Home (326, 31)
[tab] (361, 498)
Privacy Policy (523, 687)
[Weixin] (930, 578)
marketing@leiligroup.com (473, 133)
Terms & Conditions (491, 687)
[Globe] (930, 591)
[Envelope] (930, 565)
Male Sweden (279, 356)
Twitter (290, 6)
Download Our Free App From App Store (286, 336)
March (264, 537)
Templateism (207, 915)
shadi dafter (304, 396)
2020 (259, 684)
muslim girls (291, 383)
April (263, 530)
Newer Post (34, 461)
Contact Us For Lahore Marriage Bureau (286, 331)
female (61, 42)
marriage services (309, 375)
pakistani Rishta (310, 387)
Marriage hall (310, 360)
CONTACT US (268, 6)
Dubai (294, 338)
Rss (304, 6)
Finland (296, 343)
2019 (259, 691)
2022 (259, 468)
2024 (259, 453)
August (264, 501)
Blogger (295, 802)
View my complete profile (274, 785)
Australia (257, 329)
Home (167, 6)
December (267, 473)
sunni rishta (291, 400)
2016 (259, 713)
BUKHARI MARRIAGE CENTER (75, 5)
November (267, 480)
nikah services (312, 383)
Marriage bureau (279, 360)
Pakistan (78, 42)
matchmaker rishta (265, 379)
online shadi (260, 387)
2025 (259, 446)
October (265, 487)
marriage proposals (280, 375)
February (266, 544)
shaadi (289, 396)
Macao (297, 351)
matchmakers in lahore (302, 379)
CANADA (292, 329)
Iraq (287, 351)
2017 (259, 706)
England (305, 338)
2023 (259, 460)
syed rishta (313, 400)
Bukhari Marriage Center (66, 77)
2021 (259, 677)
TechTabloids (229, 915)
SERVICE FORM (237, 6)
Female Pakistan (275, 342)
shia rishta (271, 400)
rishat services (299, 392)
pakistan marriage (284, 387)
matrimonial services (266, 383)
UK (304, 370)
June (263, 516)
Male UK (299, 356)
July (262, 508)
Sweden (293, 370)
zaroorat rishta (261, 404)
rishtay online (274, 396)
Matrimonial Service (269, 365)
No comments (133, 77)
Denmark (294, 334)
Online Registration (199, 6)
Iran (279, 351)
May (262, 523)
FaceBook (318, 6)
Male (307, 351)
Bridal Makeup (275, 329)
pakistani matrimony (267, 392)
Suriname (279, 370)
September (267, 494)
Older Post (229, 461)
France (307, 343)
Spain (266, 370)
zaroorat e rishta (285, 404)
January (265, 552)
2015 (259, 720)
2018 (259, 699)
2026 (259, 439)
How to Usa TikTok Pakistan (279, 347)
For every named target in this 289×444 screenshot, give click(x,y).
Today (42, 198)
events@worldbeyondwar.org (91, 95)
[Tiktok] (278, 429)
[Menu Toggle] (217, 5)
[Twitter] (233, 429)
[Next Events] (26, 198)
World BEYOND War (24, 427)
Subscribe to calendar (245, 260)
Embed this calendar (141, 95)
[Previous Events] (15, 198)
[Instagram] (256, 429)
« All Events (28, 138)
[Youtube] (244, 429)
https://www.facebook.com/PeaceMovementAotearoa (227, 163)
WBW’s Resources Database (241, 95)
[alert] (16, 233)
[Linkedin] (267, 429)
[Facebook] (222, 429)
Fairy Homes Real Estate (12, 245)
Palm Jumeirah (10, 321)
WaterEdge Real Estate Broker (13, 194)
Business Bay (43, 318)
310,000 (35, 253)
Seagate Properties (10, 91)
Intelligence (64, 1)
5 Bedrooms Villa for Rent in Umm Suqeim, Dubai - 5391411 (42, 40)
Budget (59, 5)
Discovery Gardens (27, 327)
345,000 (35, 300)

_ _ _ _

**Written exercise**:
Please copy the records again from the line containing "January (265, 552)" up to and including the line containing "[Next Events] (26, 198)", keeping every line and increasing each number in the coordinate answers by 126.

**Answer**:
January (391, 678)
2015 (385, 846)
2018 (385, 825)
2026 (385, 565)
How to Usa TikTok Pakistan (405, 473)
For every named target in this 289×444 screenshot, give click(x,y).
Today (168, 324)
events@worldbeyondwar.org (217, 221)
[Tiktok] (404, 555)
[Menu Toggle] (343, 131)
[Twitter] (359, 555)
[Next Events] (152, 324)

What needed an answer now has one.